This shows the parameters of a model as well as all available function in the CellModel class.
Function Signature:
show(model)
Arguments:
model - A CellModel object
Return:
shows all parameters and available functions for the CellModel object
Example:
## example call
show(basic_sim)
## model parameters:$initialNum
## [1] 3
##
## $runTime
## [1] 48
##
## $initialDensity
## [1] 0.1
##
## $inheritGrowth
## [1] FALSE
##
## $outputIncrement
## [1] 6
##
## $randSeed
## [1] 10
##
## $epsilon
## [1] 10
##
## $nG
## [1] 6
##
## $timeIncrement
## [1] 0.003222746
##
## $cycleLengthDist
## [1] 13.99099
##
## available functions:
## interactivePlot
## plotCells
## getParameters
## getDensity
## getCycleLengths
## getNumberOfCells
This is the function used to get any information about the parameters passed into the model.
Function Signature:
getParameters(model, fullDist = FALSE)
Arguments:
model - A CellModel object
fullDist - TRUE/FALSE
Return:
returns a named list containing the parameters for model. If fullDist is TRUE it returns the entire vector for cycleLengthDist, otherwise it just returns the mean.
Example:
## example call
getParameters(basic_sim)
## $initialNum
## [1] 3
##
## $runTime
## [1] 48
##
## $initialDensity
## [1] 0.1
##
## $inheritGrowth
## [1] FALSE
##
## $outputIncrement
## [1] 6
##
## $randSeed
## [1] 10
##
## $epsilon
## [1] 10
##
## $nG
## [1] 6
##
## $timeIncrement
## [1] 0.003222746
##
## $cycleLengthDist
## [1] 13.99099
In order to see the full distribution that was passed in, it is neccesary to specifiy:
d <- getParameters(basic_sim, fullDist=TRUE)$cycleLengthDist
plot(density(d),main="Cycle Length Distribution - Parameter",xlab="length")
Function Signature:
getNumberOfCells(model, time)
Arguments:
model - A CellModel object
time - A double between 0 and the runTime in model
Return:
The number of cells in model at time.
Example:
length <- getParameters(basic_sim)$runTime
t <- sapply(0:length,getNumberOfCells,model=basic_sim)

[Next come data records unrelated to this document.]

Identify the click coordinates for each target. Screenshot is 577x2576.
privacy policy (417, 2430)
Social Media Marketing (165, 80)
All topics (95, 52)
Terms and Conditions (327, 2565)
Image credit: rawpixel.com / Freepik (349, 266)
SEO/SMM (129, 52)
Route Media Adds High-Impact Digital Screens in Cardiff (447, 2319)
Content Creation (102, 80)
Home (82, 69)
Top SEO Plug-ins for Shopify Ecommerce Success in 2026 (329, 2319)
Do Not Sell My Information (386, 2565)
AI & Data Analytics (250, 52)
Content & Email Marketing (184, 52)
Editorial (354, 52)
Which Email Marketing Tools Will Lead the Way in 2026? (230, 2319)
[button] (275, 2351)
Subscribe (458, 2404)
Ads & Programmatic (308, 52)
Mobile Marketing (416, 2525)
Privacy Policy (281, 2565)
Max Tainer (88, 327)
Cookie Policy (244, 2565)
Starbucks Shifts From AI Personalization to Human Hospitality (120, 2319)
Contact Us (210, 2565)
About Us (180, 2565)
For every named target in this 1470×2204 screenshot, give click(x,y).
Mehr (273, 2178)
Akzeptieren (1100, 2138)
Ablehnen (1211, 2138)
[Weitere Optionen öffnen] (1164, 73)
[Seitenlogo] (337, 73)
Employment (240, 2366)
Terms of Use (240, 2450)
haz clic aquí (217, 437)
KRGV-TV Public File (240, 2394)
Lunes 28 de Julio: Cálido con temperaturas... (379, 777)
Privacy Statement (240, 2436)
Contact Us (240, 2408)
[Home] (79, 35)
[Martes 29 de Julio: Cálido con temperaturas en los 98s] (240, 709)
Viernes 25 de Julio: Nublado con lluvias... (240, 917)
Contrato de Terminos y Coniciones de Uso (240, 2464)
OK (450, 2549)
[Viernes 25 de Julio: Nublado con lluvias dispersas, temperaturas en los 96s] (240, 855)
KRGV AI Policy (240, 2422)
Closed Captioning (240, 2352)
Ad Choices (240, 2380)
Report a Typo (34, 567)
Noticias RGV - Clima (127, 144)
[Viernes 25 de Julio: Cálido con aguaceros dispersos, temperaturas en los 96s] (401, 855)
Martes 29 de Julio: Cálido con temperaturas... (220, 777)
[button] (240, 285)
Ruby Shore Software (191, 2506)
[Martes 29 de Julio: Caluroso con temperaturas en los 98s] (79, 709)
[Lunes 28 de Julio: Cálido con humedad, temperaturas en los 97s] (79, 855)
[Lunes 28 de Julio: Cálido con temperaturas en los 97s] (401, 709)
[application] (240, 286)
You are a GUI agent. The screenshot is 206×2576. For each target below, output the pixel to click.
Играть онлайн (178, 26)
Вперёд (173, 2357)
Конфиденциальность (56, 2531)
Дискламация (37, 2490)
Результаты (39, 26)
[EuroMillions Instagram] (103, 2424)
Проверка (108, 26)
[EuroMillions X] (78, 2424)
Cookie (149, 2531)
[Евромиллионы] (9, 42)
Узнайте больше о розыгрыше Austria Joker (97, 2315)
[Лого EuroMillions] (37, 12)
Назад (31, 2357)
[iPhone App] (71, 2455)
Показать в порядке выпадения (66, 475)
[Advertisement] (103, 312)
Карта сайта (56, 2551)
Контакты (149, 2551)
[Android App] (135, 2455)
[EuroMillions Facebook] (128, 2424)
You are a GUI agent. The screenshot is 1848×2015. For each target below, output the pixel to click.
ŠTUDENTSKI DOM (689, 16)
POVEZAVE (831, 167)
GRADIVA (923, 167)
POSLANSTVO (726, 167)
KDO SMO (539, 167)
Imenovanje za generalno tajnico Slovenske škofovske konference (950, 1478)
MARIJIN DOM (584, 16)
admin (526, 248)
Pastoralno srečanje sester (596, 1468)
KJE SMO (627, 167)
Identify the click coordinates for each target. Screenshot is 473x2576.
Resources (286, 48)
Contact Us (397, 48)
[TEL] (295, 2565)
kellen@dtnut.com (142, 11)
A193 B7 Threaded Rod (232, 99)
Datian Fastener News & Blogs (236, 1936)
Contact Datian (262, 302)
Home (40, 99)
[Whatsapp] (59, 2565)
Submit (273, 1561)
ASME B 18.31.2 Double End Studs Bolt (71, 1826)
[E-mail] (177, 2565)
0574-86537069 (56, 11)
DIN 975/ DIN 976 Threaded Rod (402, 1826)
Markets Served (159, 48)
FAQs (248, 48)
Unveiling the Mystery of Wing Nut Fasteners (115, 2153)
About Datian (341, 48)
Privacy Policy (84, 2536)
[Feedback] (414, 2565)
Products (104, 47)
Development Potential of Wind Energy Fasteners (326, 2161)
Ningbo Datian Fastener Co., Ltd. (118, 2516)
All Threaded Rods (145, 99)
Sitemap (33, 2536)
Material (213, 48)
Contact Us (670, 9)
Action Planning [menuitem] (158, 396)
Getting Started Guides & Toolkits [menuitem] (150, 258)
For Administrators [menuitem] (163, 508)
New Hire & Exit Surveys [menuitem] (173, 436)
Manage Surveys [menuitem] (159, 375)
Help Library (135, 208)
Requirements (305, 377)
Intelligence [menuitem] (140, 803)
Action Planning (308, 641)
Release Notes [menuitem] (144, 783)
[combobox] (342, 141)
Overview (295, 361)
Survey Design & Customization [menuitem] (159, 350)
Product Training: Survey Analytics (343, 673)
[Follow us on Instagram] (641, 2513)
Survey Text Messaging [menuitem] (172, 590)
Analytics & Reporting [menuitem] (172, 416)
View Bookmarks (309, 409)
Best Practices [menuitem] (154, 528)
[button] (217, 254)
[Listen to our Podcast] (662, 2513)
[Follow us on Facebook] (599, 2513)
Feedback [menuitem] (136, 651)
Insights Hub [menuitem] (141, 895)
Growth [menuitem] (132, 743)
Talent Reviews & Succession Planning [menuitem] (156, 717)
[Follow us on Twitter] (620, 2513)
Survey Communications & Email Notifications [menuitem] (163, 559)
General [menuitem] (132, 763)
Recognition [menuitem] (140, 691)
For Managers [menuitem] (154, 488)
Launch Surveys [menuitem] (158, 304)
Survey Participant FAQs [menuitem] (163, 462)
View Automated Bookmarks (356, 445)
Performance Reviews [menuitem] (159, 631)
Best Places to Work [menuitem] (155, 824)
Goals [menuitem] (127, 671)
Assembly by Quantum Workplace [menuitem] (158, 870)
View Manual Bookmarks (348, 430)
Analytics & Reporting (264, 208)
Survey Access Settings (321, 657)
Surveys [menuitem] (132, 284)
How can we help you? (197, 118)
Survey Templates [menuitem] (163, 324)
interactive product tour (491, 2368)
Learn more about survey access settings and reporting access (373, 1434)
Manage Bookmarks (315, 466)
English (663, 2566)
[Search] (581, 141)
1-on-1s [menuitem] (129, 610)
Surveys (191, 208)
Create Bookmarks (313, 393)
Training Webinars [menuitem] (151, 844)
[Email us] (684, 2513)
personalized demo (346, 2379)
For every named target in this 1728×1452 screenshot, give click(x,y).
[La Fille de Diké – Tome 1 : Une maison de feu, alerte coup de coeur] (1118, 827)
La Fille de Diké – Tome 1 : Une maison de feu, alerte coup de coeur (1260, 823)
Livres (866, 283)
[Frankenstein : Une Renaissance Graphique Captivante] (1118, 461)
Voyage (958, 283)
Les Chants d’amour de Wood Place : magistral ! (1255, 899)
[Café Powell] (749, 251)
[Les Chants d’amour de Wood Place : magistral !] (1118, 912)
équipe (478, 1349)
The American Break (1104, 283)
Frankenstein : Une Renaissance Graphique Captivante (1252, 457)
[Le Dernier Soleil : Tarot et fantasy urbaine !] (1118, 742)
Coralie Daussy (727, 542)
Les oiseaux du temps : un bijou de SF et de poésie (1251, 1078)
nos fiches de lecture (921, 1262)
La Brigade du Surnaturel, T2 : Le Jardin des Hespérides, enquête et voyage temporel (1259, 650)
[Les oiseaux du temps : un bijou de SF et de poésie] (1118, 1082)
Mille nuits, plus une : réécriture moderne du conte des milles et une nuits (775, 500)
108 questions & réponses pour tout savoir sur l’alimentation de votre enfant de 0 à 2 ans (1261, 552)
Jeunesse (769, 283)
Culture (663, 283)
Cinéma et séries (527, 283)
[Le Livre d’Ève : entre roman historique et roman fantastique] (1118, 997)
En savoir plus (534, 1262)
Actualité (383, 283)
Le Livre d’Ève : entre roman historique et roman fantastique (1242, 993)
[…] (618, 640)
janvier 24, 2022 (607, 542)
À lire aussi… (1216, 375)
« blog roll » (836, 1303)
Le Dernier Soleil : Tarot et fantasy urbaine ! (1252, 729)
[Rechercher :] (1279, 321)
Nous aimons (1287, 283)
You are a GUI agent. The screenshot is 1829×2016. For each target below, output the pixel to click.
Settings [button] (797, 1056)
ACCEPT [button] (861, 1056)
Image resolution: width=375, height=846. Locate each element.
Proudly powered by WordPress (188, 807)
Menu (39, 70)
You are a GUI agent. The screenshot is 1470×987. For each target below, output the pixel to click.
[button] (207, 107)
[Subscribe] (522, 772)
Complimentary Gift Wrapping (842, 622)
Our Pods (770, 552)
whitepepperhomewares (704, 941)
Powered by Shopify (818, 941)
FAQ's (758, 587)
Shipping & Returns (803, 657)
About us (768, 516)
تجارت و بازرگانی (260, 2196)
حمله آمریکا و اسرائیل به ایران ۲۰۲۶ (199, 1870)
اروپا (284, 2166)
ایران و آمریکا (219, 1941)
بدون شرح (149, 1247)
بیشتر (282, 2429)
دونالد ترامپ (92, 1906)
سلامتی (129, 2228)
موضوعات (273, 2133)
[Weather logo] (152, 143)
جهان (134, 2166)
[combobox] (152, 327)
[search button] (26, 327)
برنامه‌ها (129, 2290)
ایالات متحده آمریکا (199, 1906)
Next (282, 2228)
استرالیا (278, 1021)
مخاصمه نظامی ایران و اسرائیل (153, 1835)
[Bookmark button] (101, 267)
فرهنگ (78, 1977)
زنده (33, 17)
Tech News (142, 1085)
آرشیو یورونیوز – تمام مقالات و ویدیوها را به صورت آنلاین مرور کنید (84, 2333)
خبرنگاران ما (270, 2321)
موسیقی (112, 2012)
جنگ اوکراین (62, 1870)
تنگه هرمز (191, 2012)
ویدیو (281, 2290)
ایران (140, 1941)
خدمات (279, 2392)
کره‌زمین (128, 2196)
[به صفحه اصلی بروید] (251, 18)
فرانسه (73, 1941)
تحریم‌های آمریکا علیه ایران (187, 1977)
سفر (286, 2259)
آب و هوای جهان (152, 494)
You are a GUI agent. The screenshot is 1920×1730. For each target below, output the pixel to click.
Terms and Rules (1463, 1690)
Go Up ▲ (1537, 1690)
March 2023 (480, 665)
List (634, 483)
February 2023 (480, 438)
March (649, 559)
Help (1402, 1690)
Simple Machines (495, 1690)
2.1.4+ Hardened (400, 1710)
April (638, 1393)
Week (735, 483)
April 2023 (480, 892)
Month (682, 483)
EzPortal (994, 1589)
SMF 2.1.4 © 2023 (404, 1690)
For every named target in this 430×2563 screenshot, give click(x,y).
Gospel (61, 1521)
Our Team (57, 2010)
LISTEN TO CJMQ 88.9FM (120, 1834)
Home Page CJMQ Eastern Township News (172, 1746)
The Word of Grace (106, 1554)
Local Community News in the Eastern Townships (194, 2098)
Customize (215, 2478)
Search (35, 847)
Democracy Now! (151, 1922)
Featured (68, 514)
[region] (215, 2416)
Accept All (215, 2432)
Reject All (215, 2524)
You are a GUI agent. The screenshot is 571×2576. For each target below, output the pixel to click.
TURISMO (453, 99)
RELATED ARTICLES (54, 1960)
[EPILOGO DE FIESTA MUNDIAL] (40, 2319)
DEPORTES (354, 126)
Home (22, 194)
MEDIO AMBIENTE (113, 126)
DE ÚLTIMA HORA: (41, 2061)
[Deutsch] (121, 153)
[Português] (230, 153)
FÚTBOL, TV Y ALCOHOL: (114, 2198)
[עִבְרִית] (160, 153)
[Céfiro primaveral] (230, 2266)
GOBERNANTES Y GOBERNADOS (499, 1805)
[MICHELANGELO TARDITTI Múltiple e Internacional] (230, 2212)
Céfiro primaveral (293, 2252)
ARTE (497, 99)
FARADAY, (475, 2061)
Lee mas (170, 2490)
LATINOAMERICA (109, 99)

plot(0:length, t, type = "l", xlab="time", ylab="# of cells")
Function Signature:
getCycleLengths(model, time)
Arguments:
model - A CellModel object
time - A double between 0 and the runTime in model
Return:
A vector of cell-cycle lengths for each cell in model at time.
Example:
cyc_len <- getCycleLengths(basic_sim,0)
plot(density(cyc_len),main="Cycle Length Distribution - Time 0",xlab="length")
Function Signature:
getDensity(model, time)
Arguments:
model - A CellModel object
time - A double between 0 and the runTime in model
Return:
The density of cells in model at time
Example:
den <- sapply(0:length,getDensity,model=basic_sim)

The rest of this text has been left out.